Eu o segui mecanicamente, com um sorriso que aqueles caras não conseguiam identificar como falso. A sala estava cheia e quando eu entrei, houve comemoração. Algumas garotas da escola estavam por lá também. Sentei-me onde havia espaço nos bancos acolchoados do lado esquerdo. Acabei ao lado de uma menina que usava o cabelo preso no alto da cabeça. Ela falou alguma coisa educada comigo, e me deram algo para beber. Só aceitei e sorri. Os caras do clube a apresentaram: Amemori Shiori. "Uma traidora", brincaram. Porque era do clube de líderes de torcida e já tinha participado de uma coreografia para um rival em outra escola. Ela sorriu sem jeito. Notei que era bonita. Minhas reações estavam lentas demais, até para isso.

Entre uma música e outra, começava a voltar à normalidade. Focando no presente e nos meus amigos do clube, cheguei a rir de verdade.

— Ei, Suwa. Você que é amigo do Naruse. Sabe por que ele não veio?

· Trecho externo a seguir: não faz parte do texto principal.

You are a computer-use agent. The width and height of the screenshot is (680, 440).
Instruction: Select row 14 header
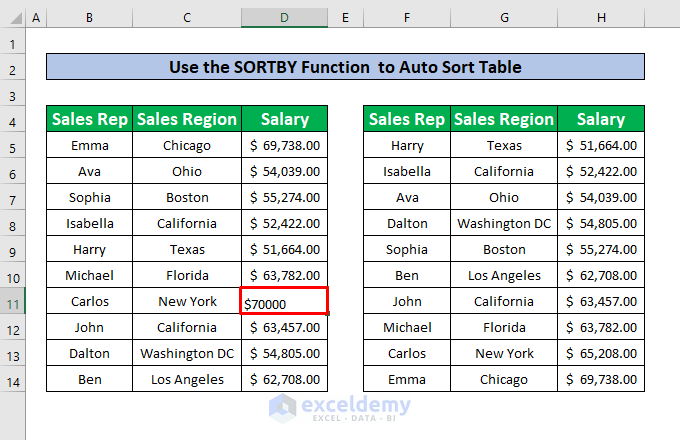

Suspirei. Onde quer que eu fosse Kakeru seria o nome mais comentado? Parte de mim estava feliz por ele ter amigos, mas a outra simplesmente queria uma folga.

— Ele teve um encontro - comentei, um pouco seco e ouvi os comentários um atrás do outro que pipocaram na sala.

— Ah... é verdade. A Takamiya, né?

— Ué, por que não trouxe ela aqui?

— Verdade, né!?

— Nossa, ela era tão tímida, nem sei como... - uma da meninas explicou num canto da sala.

Comecei a pensar no motivo pelo qual eu levei o Kakeru para o time. Pensei nas cartas e no primeiro dia que saímos juntos, como um grupo. Será que eu não conseguiria mais sair com todos eles? O meu futuro mudaria tanto que eu não conseguiria ser amigo dos outros daqui dez anos? Eu me perguntava como eu me tornaria maduro o bastante como o meu "eu" do futuro gostaria que eu fosse.

— É sua vez de cantar, Suwa! - gritou um garoto do clube. Aparentemente eu estive viajando durante um tempo. Todos me olharam ansiosos.

— Eu? Eu não canto... - respondi sem jeito, porque não estava mais de bom humor. Imediatamente a menina, a tal da Amemori, olhou para o próprio colo, decepcionada. A última coisa que eu queria era fazer alguém se sentir péssimo como eu estava. - Não sozinho.

Senti o ar de surpresa da sala e depois as risadas. Disse aquilo no impulso, apenas porque não conseguia parar de pensar em Naho e até sorrir era uma tarefa difícil. Amemori-san levantou-se, bateu a mão na saia e curvou-se de leve

— Então me deixe acompanhá-lo, senpai - sorriu, os olhos grandes obviamente animados. Dei um sorriso sincero de volta. Não era ruim ser olhado daquela forma.

Foi desse jeito que consegui me afastar de novo dos problemas. Minha mente flutuava entre Naho, preocupações e aquela sala. Não prestei atenção em nada do que estava fazendo, mas aquela distração me fez sentir bem. Podia dispersar sem ninguém perceber, algo que eu era impossível acompanhado de Azusa, Takako e Hagi. Nenhum daqueles amigos do esporte percebia o quanto eu estava sofrendo. Era ótimo.